Now that we know how to use a belt correctly, let’s go over when you should use it.  For the big lifts, you should always wear a belt when you are going for a max attempt.  Squats and Deadlifts should go without question here, but you should never rely on wearing your belt.  There is an old argument that all you need for abdominal training is heavy squats, and deadlifts, but with a belt it does take your abdominals out slightly.  For this reason you should not wear a belt until you need it.  All of your warm-ups should be done beltless, but still practice breathing correctly even without a belt.  When you reach near a maximum lift, that is when you want to put the belt on to move more weight.  Again, I have to be clear that you can safely lift without a belt, and be strong.

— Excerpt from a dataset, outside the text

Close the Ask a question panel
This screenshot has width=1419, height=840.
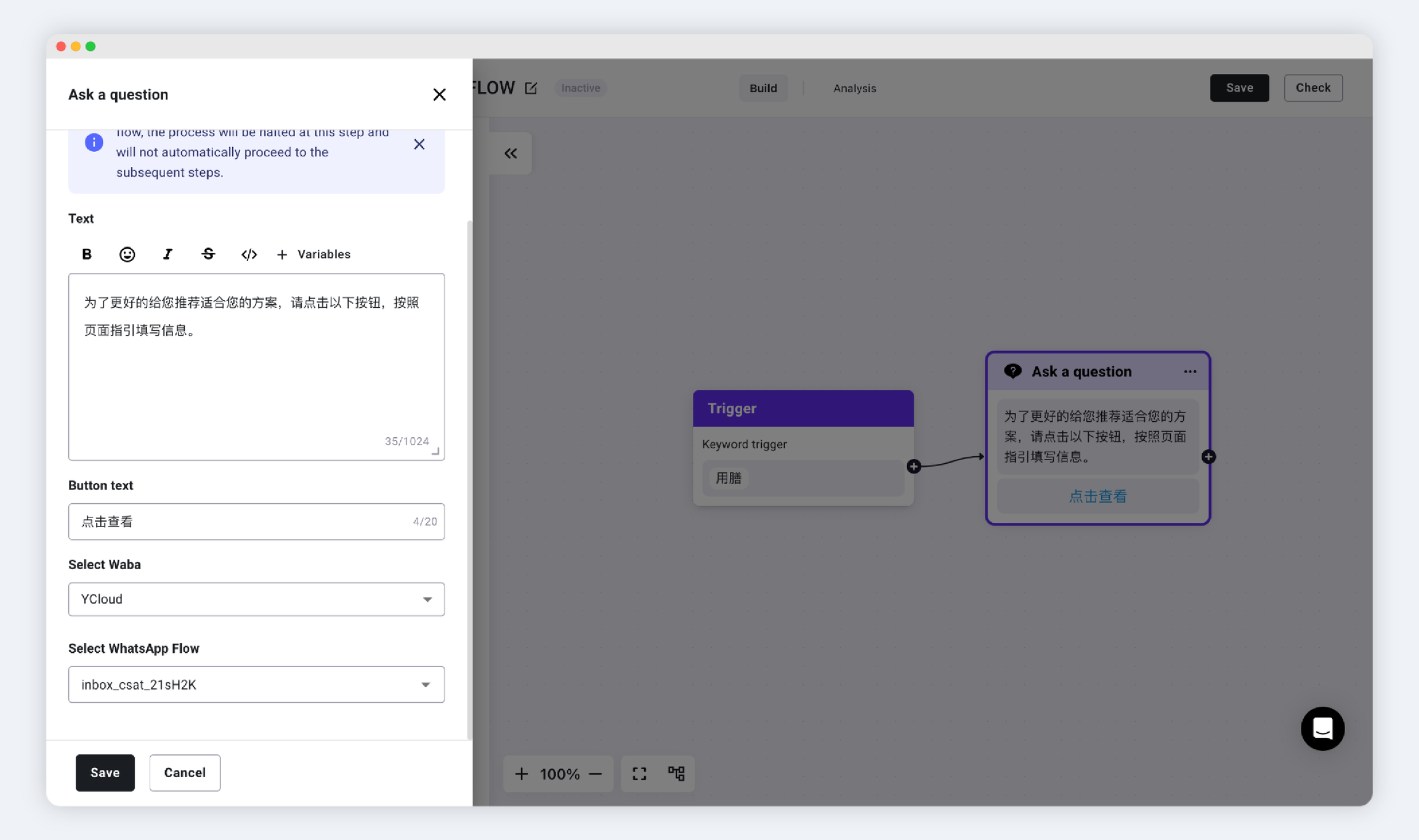pos(439,95)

At what point you will need a belt will depend on when you are going for a maximum lift.  The rep range can really be anything from a one rep max to 10 (I very rarely go over 10 reps for my main lifts).  However if I am in a contest where I know I will get 10+ and even 20+ then I will definitely wear a belt as it will help keep you in better form.  This rule will go for any event in strongman.  A heavy yoke or farmer walk you will absolutely need a belt, especially in a contest.  Again on my warm-ups I will go as long as I can without a belt to engage my core as much as possible.  Once I feel my form would break down on a heavier set, then it’s time for a belt.

If you have an injury, this will change things as to when you will put your belt on.  Recently a new member joined my gym, and has been having a nagging back pain when she squats and deadlifts.  Her form was solid, so I suggested trying a belt.  After teaching her the correct way to use it she was able to squat and deadlift with no pain at all.  Now in her case I would say it is totally fine to wear a belt much earlier in her sets then someone who has no issues.  If she is able to lift pain-free with a belt then I’m not going to argue with it.

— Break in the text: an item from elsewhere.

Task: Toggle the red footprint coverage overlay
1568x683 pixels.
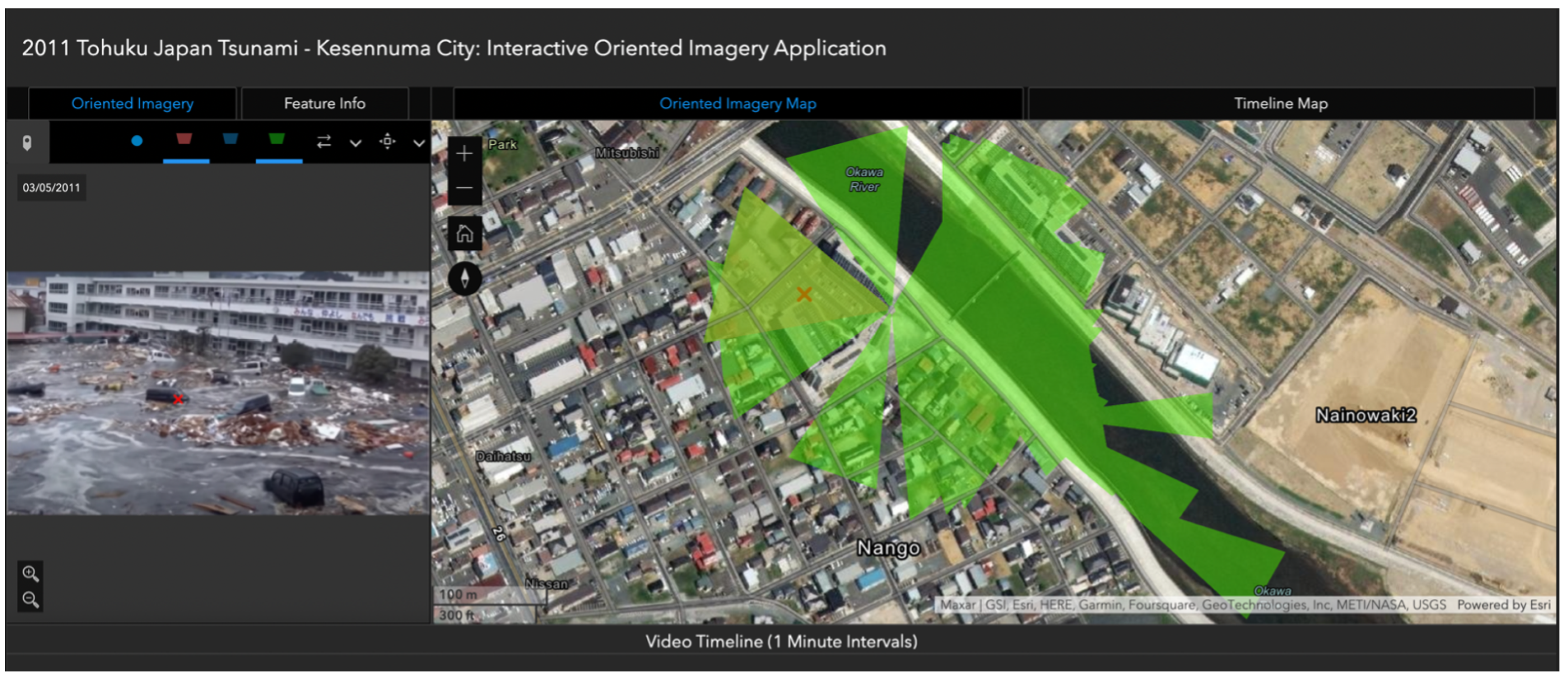Action: [185, 140]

When it comes to accessory work, I will rarely wear a belt for the same reasons you shouldn’t wear one on your warm-ups of your main lifts.  For example, yesterday after my main sets of back squats I went to paused squats where I went without a belt.  For that specific day I wasn’t going incredibly heavy so I knew I could handle the weight without a belt.


Another example would be working up to a heavy 50 feet in the farmer’s walks.  Now to move the maximum amount of weight you would put a belt on to do so.  After you establish that weight, at let’s say 300lbs, I like to perform speeds sets at a lighter weight at roughly 65%.  With 200lbs in each hand I would then do 5 sets with a one minute rest.  Because the load is so light I would not be wearing a belt for all 5 sets to engage my core as much as possible.

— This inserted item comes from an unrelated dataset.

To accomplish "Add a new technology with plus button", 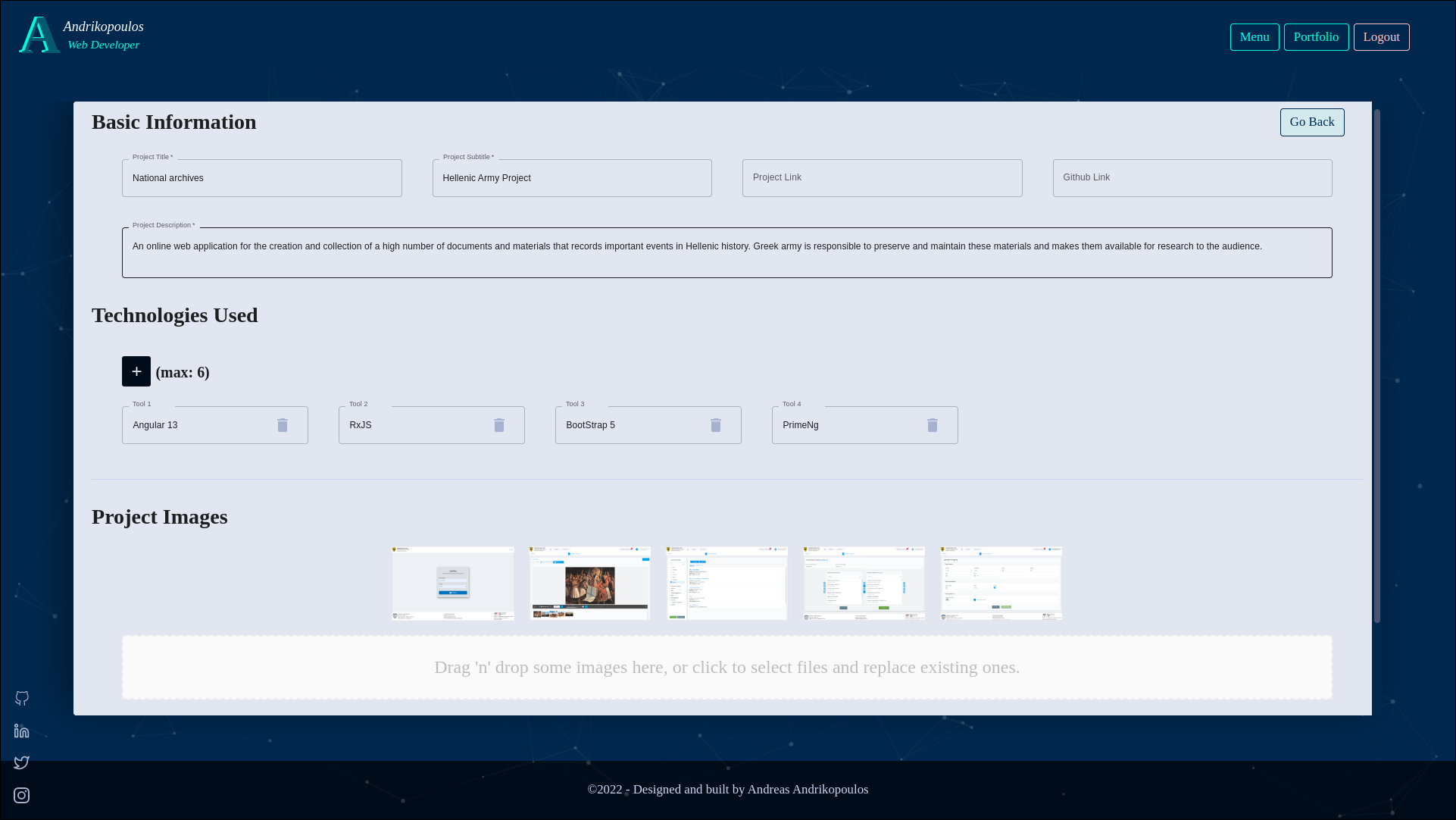I will point(136,371).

On a side note, just please don’t be that guy that does preacher curls with a belt on, you might as well be wearing matching gloves. 
Just to review, here is what you need to know:

Get a high quality belt because it does make a huge difference
Learn how to breathe properly and push out on the belt to create intra-abdominal pressure
Use a belt only when you need it, and if you are a competitor always use a belt in competition. 
When it comes to accessory work do not use a belt.